One side of the bed frame collapsed beneath his weight, tipping the mattress at an angle and shunting him to the floor.

Mary stood very quietly.

He stared blankly at the ceiling. “Go on. Say it.”

“Say what?”

“I know you’re thinking it. You may as well have out with it.”

“I’m not sure what you mean,” she lied.

“Yes, you are.”

“Let’s go downstairs for some tea.”

“For the love of God, Mary. I know it’s coming. Just say it now.”

“I don’t—”

“Say it.”

“I told you so!” she shouted. “Is that what you want to hear? I told you this would happen. I told you you were doing it wrong. I. Told. You. So.”

He stared up at the ceiling, infuriatingly silent.

Mary, however, was only getting started. “I wanted to make a plan. But noooo. You don’t need a plan. You’ve assembled loads of beds. You know exactly which pieces fit where. Because you, like all men, have a magical nugget of furniture-assembly expertise dangling in your left bollock.” She flung a hand at the unused boards. “Surplus? You’re telling me sixteenth-century Swedish artisans made surplus?”

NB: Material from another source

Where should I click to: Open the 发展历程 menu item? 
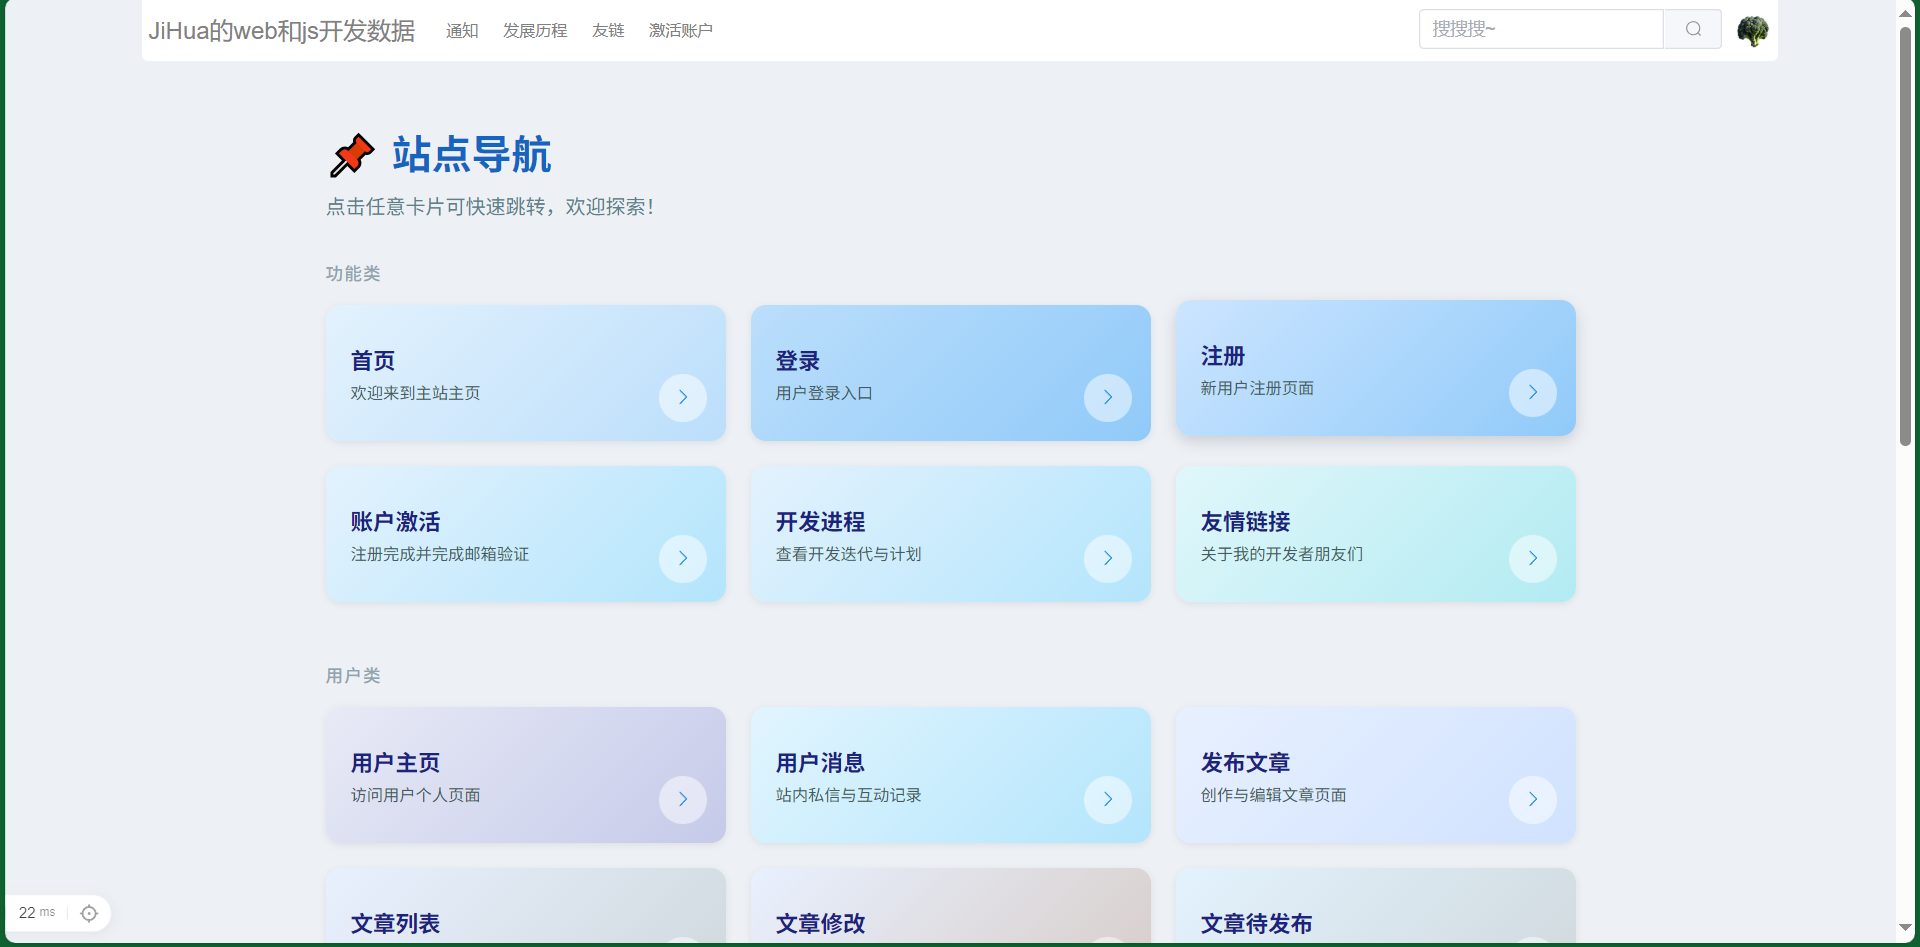(535, 30)
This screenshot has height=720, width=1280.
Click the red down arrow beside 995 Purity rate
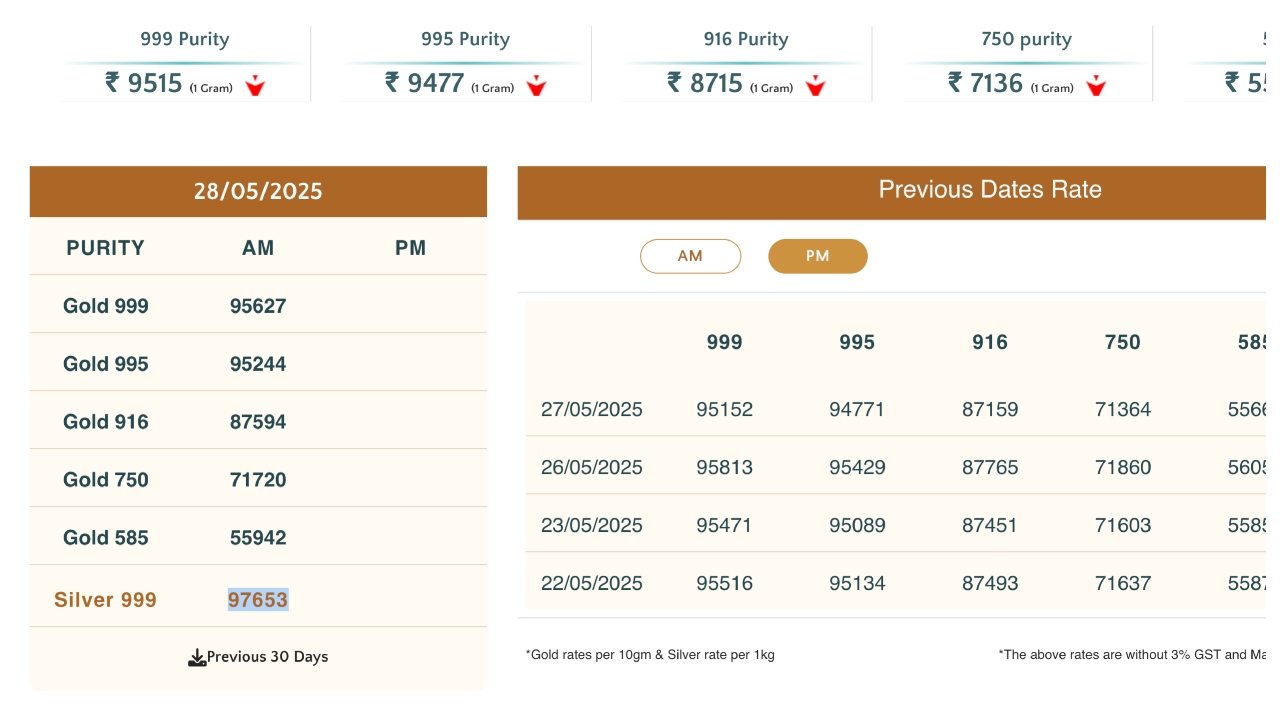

He finally pulled himself off the floor. “I”—he jabbed a finger in his chest—“told you”—the finger turned on Mary—“that we should go to Ramsgate. Where they have beds already. Assembled beds. Comfortable beds. Beds just sitting there in well-appointed rooms, waiting for someone to use them.”

“I don’t want to go to Ramsgate.”

“Yes, so you told me. You’re very keen to avoid the gossip. God forbid you be seen with me in public.”

Her chin jerked. “What?”

“I mean, you could have been married to Giles Perry, a barrister’s son with a promising political career. Instead, you’re with the disgraced Lord Byrne. The one who dirties his hands in trade, because his father drove the estate straight up to the brink of insolvency and only failed to take it over the edge because he drank himself to death first. Those ladies on holiday would cluck their tongues, wouldn’t they? All of England would be shaking their heads.”

“Sebastian. You can’t think I’m ashamed of having married you.”

“Of course not,” he said mockingly. “You prefer to spend the week squirreled away with me in some ramshackle cottage, scrubbing floors and assembling furniture, when you could be staying in the finest seaside resort.”

“I do prefer it.”

“To be sure.” He rolled his eyes to the ceiling. “Why wouldn’t you? Just look at all the fun we’re having right this very moment.”

She shook her head. “I can’t believe this.”

“Well, I can’t believe you. It’s clear you’re trying to persuade me into remaining here. Vases of flowers on the table, breakfast.” He gave the unfinished bed a disgusted look. “That.”

“Well, pardon me for attempting to make our honeymoon cottage just the tiniest bit romantic.”

“It’s not supposed to be romantic. You were jilted by your groom. I stepped in to marry you out of loyalty to your brother. It’s not as though we clasped hands and ran away into the sunset, Mary.” He swept her with a cold look. “We’re not in love.”

His words struck her in the chest with such force, she couldn’t breathe.

And she hadn’t any logical reason to feel hurt. He was only speaking the truth. She simply hadn’t realized, until this moment, how much she wished the truth were different.

“I…” She blinked rapidly, forcing back a hot tear.

He pushed his hands through his hair and cursed. “Mary, don’t listen to me. We’re both exhausted, and—”

“It’s all right, Sebastian. You don’t need to explain.” Mary backed her way toward the door. She had to escape this room. The walls were closing in on her, squeezing at her heart. “We can leave for Ramsgate whenever you’re ready.”